It would be nice if t1_quantity was renamed to some descriptive word. Perhaps a discussion on the mailing list would help to discover a better word.
Perhaps just quantity1, quantity2, quantity3 or quantitya, quantityb, quantityc.
I did not delve as much as I would want into the implementation of t1_quantity, due to lack of time. I noticed that there are two similar files, length.hpp and length_.hpp, but there is no force_.hpp, or any other file with _ at the end. This puzzles me a bit.
Oops...length_.hpp should have been removed from the package.
--------------------------------------------------- * What is your evaluation of the design?
The design as shown on the Entity Relationship Diagram ( /libs/pqs/doc/html/pqs/pqs_erm.html ) is so clear, that I can hardly imagine making a better design. It must be noted however that I've never written my own units library.
I need to redo it usin the correct symbols maybe and see if it can be used for other systems than SI or not.
I'm not sure if fixing number of dimensions to exactly 7 is good decision, perhaps it could be changed at later date, after the library is included to boost. Those extra dimensions would be non-si of course, but could be useful for some people (storage capacity of a harddrive comes to mind, or unit of information measured with libraries of congress ;).
I think the number of dimensions could be configurable. This is dependent on PQS becoming superceded too though, because PQS is only useful in SI IMO.
It's good that Andy plans to implement vector, matrix and quaternions operations, that will perform necessary unit checking during computation (all at compile time!). My concern however is that Finite Element Method uses large matrices (for example with 1000 columns), and I'm sure that users will prefer to stick with ublas and all functionality provided by libraries they are already using. Instead of more general (and perhaps impossible) solution that would allow use of pqs with any other math library, I recommend to investigate tight integration with boost::numeric::ublas. I'm sure that people responsible for that library will gladly accept the idea, and accept any patches related to this. Basically this will make boost::ublas a ,,sort of'' part of pqs. Other solution would be to reimplement such huge matrices in pqs, but how far Andy could go?
I dont know if its possible. Another option is to cast the quantities to numerics. IOW exit the type checking. I will have to ask on the ublas list.
--------------------------------------------------- * With what compiler did you try the library?
gcc version 3.3.5 (Debian 1:3.3.5-13)
I have compared compilation times with and without pqs. Whole yade consists of over 20000 lines of C++ and it compiles in 10minutes on my AMD 4400+ (when I'm too lazy to use distcc which can reduce this time to 3 minutes - ideal when I'm in hurry). Because pqs is just in one small module (about 100 lines of code) I measured the time for compiling only this module. I took 5 measures, and computed average:
without pqs: 3.8 seconds with pqs : 4.8 seconds
That gives about 21% increase. It would mean that if I used pqs in whole yade 10 minutes could possibly become 12 (or 4 minutes with distcc). not much difference I think. Full recompiles do not happen often, anyways.

*Source data*
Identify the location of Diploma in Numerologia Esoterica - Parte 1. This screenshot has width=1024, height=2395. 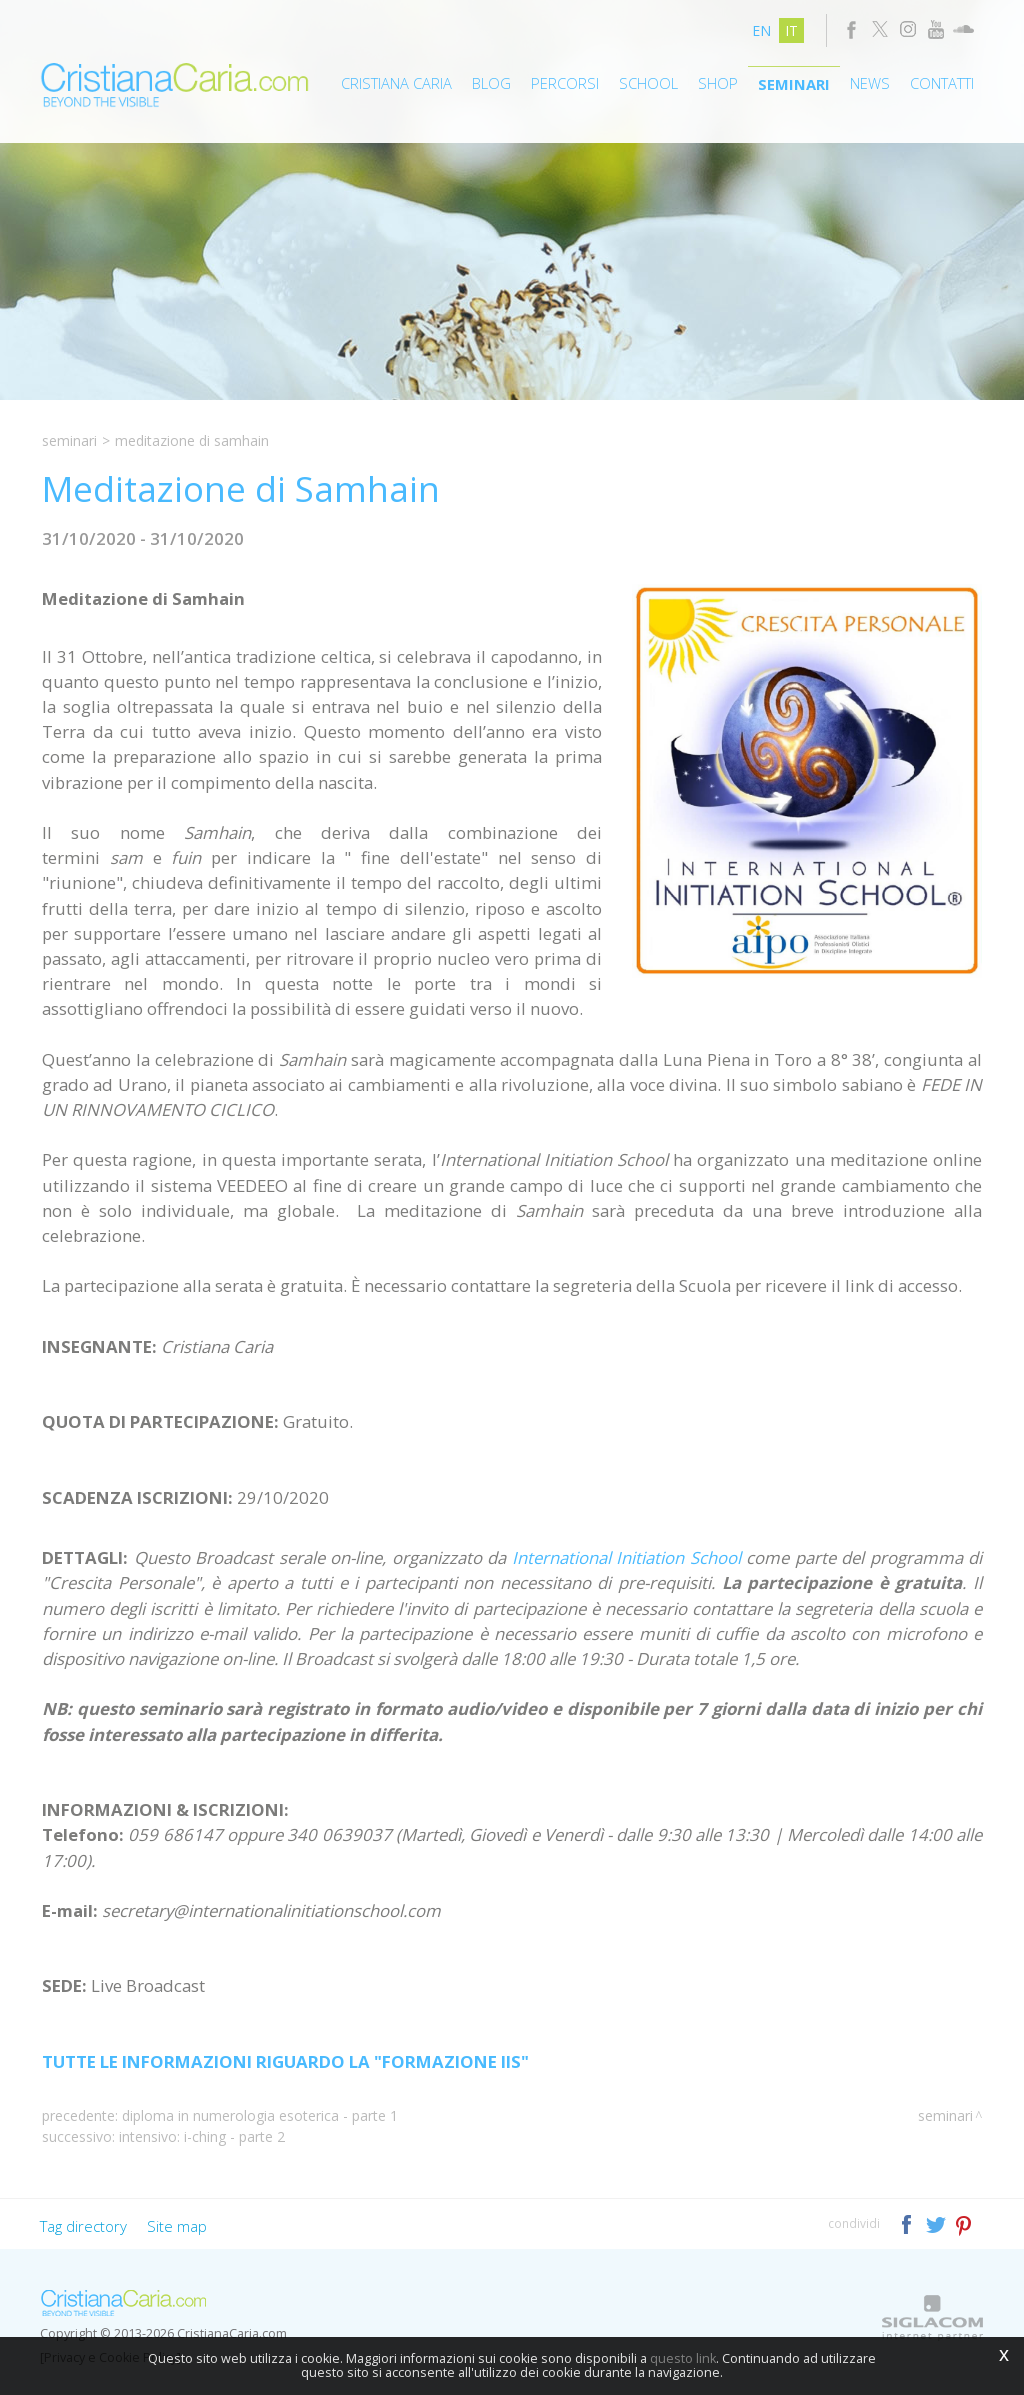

*What to do*
**a)** Please rewrite the stretch of the PQS library review from "It would be" through "of the design?", putting "named_quantity" in place of "t1_quantity".
**b)** Carry the PQS library review on from the point where it stops.

*Outputs*
**a)**
It would be nice if named_quantity was renamed to some descriptive word. Perhaps a discussion on the mailing list would help to discover a better word.
Perhaps just quantity1, quantity2, quantity3 or quantitya, quantityb, quantityc.
I did not delve as much as I would want into the implementation of named_quantity, due to lack of time. I noticed that there are two similar files, length.hpp and length_.hpp, but there is no force_.hpp, or any other file with _ at the end. This puzzles me a bit.
Oops...length_.hpp should have been removed from the package.
--------------------------------------------------- * What is your evaluation of the design?

**b)**
It is interesting to see the comparison. I spent some time trying to keep compile times down.
--------------------------------------------------- * Did you try to use the library? Did you have any problems?
First I've compiled some of the examples without any problems at all. When working with the first example I discovered that it would be nice if include path for headers was shorter, like following:
#include <boost/units/length.hpp> // to get length #include <boost/units/io/length.hpp> // or sth similar to get IO for length. (input.hpp is OK too)
I think that is better than the current arrangement.
When working with the examples I decided to add quaternions to pqs, because in yade quaternion calculations play a crucial role. I used three_d::vect as a base source file. I was really pleasently surprised how easy adding them turned out to be! I was afraid that some unexpected obstacles will stop me on my way (which will cause this review to be send after the deadline of 9.june (oops it's after the deadline now!)). I've sent this quaternion implementation to Andy privately, I hope that it will be included.
Yes Thanks! I am currently digesting it!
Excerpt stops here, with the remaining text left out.